Entries supplied →
···

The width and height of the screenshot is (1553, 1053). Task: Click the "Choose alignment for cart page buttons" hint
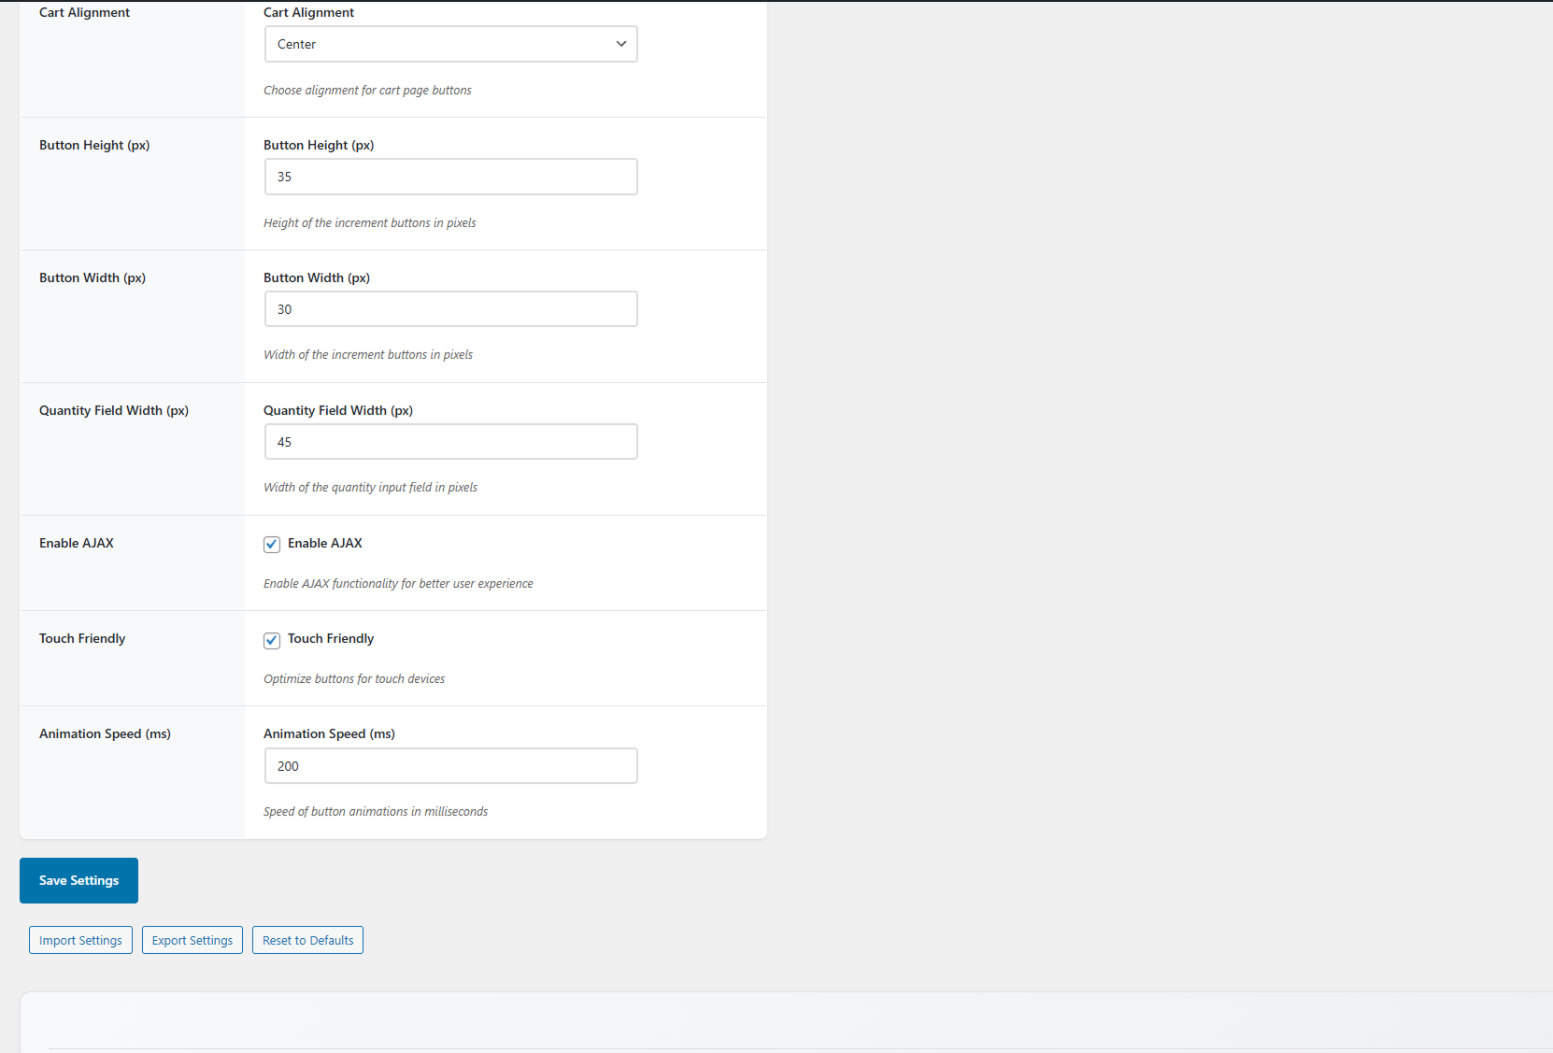click(x=367, y=91)

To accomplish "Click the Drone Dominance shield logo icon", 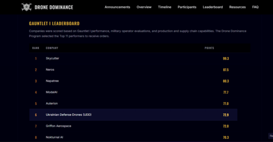I will pos(26,7).
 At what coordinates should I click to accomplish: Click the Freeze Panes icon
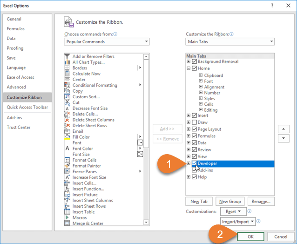click(x=68, y=171)
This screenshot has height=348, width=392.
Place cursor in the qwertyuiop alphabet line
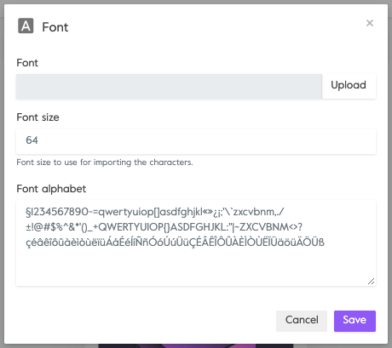(155, 212)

···

Pull out every line of the items above that contains the string "screenshot". Case counts.

Full output →
The width and height of the screenshot is (1553, 1053). Task: Click the "Choose alignment for cart page buttons" hint
This screenshot has height=348, width=392.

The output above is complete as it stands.